Mark Bauerlein of Emory University is concerned about the “production line” of little-read and little-noticed scholarship in the humanities, and the extent to which it distracts from teaching — especially the teaching of undergraduates. (PDF here.) He makes the following recommendations:
• The Modern Language Association should convene a committee to follow up on the work of the Ad Hoc Committee on Scholarly Publishing. The Ad Hoc Committee’s report regretted the productivity requirements, and a new committee made up of distinguished scholars, teachers, and administrators would pursue the problem to its source. That is, it would address parties fomenting the problem, such as organizations that rank universities mainly by the research output of faculty, administrators who evaluate their own faculty mostly by research output, and tenured faculty members who do the same with junior colleagues and job applicants.
• Foundations such as the John Simon Guggenheim Memorial Foundation, which fund humanities research, should shift some of their grants and awards away from research activities and toward undergraduate teaching activities.
• Three departments in prominent institutions of similar type (for instance, three large flagship public universities) should announce collectively that they no longer require a book for tenure.
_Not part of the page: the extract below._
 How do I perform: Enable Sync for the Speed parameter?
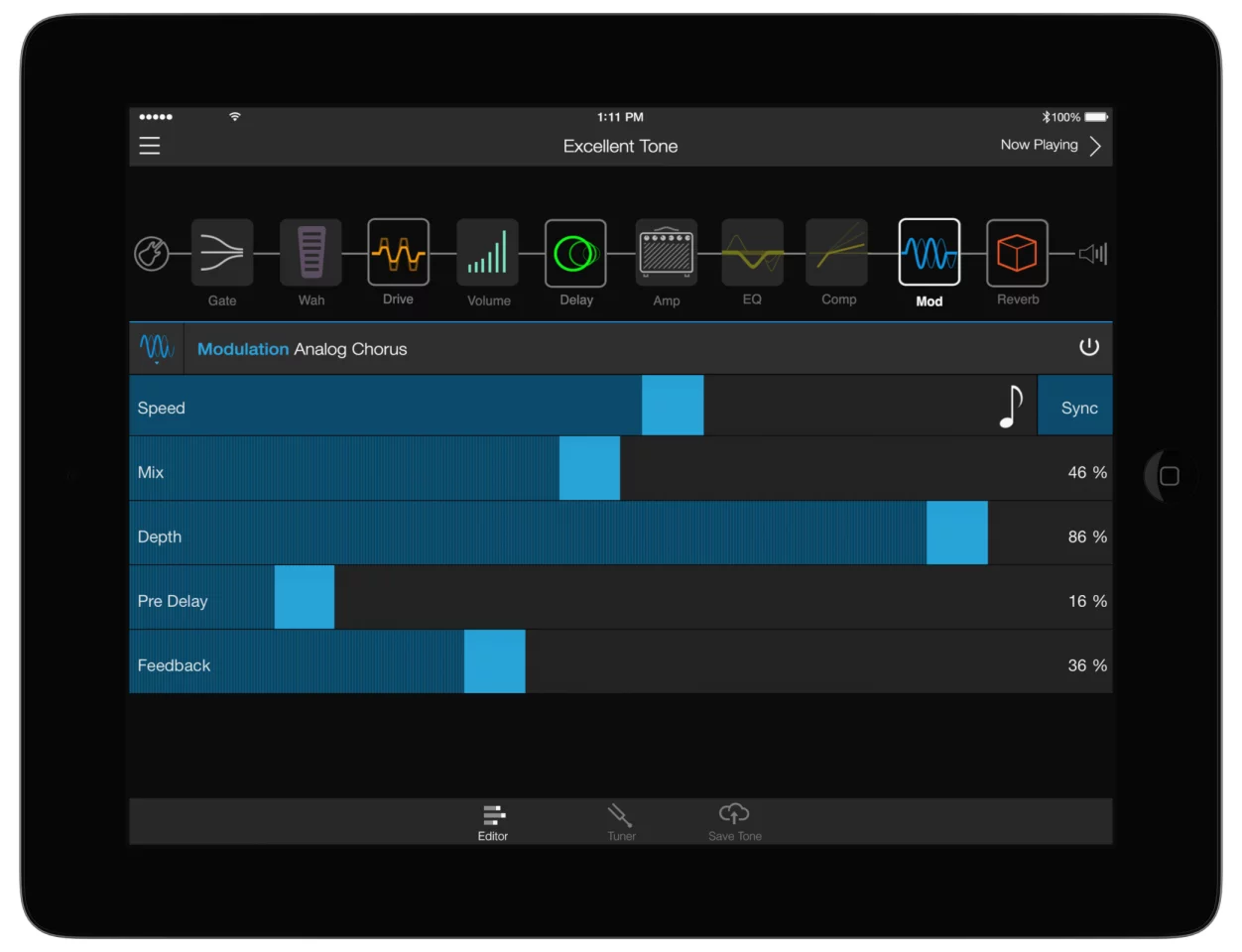point(1076,407)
Instead, these literature and language departments will review a maximum of 100 pages of scholarship in the tenure file. Assistant professors will soon realize that doing more counts for nothing, and they’ll slow the research pace. . . .
• Most importantly, language and literature departments in research universities should hire professors on the basis of teaching capacity, not research expertise. On the model of small liberal arts colleges, job descriptions foreground undergraduate teaching, and annual reviews and promotion follow accordingly. No publishing pressures, no research demands, just solid teaching and close mentoring. . . . Students count more than articles in quarterlies.
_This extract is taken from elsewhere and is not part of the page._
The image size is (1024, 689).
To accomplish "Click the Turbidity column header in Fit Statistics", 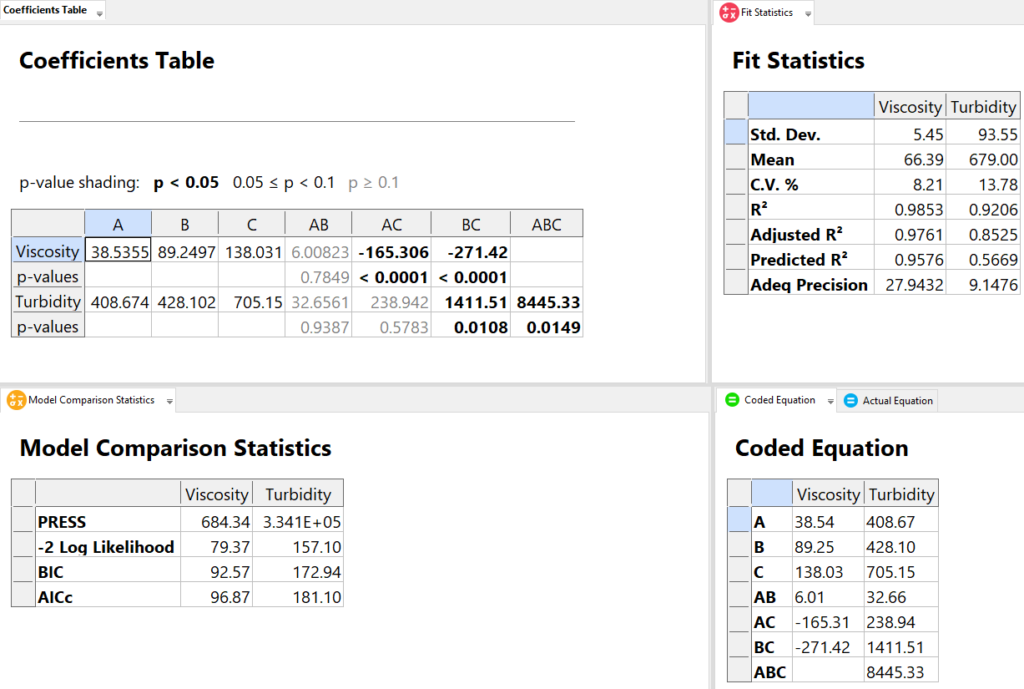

Had Bauerlein made these recommendations ten years ago, I would have said that they had no chance of succeeding. But given current and (almost certainly) future economic conditions in American universities, I think they have a real chance of success, at least at most universities (all but the very top tier). And I think that would be a good thing indeed.
Commenting on this article, Alex Reid argues that “if we can begin at least to open the question of how we value scholarly work, we can begin to see how digital, collaborative enterprises might create more scholarly value.” I agree with this too. If professors spend less time trying to write scholarly books and articles that even they are not interested in — an all-too-common phenomenon — they could devote some of that time to becoming critical, thoughtful, and imaginative explorers of new technologies of learning. Or, if they prefer, in becoming more critical, thoughtful, and imaginative readers of books. That’s a worthwhile activity too.